Rawhide (Hathaway, 1951)

Rawhide (Henry Hathaway, 1951)

Losing your temper causes a lot of trouble, but staying calm settles arguments.  –Proverbs 15:18

A beautiful execution of suspense and hostage. A group of misfit bandits ride into a stagecoach stop literally in the middle of nowhere to begin executing their leader’s master plan. The oddity? These men are just a random group of prisoners who happened to be in the right place at the right time when the mastermind made his escape. But in a short period of time he has them convinced he is to be obeyed and followed at all costs. As the film progresses and we learn small bits of the lead bandit’s life and watch him work with both his cronies and his hostages, while we aren’t overloaded with character definition, enough of the cloak is removed to see how this situation could have realistically unfolded. In more simpler words, the writing of this character is fantastic. Placing this film in one setting, both wide open with its endless plains and claustrophobic with its a one-room entrapment (and some great closeup shots) makes for a beautifully contrasted and multi-layered experience of suspense.
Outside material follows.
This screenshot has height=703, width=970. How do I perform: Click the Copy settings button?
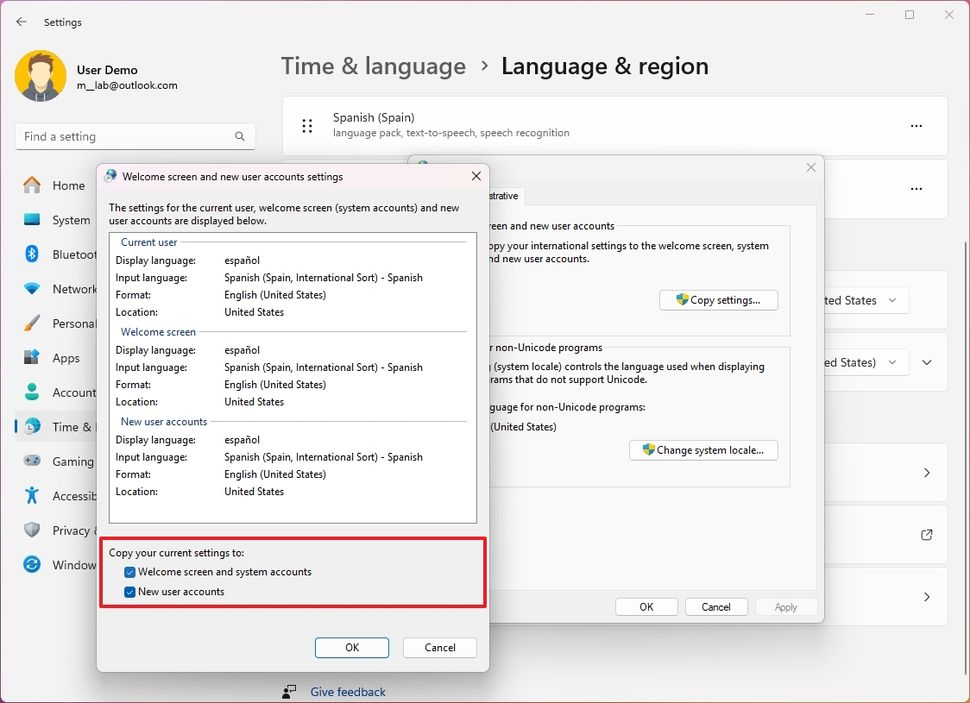[x=718, y=299]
Hathaway is quickly becoming one of my new favorite western directors, always caring about his settings and his people and letting everything else fall into place from there.  8.5/10



One Response to “Rawhide (Hathaway, 1951)”

  1. Proverbs 15:1 was my grandpa’s favorite verse: “A gentle answer turns away wrath, but a harsh word stirs up anger.” Only he amended it: “A gentle answer turns away wrath, but no one will give me a gentle answer”. 🙂 I know that’s not terribly germane to the review, but the verse reminded me.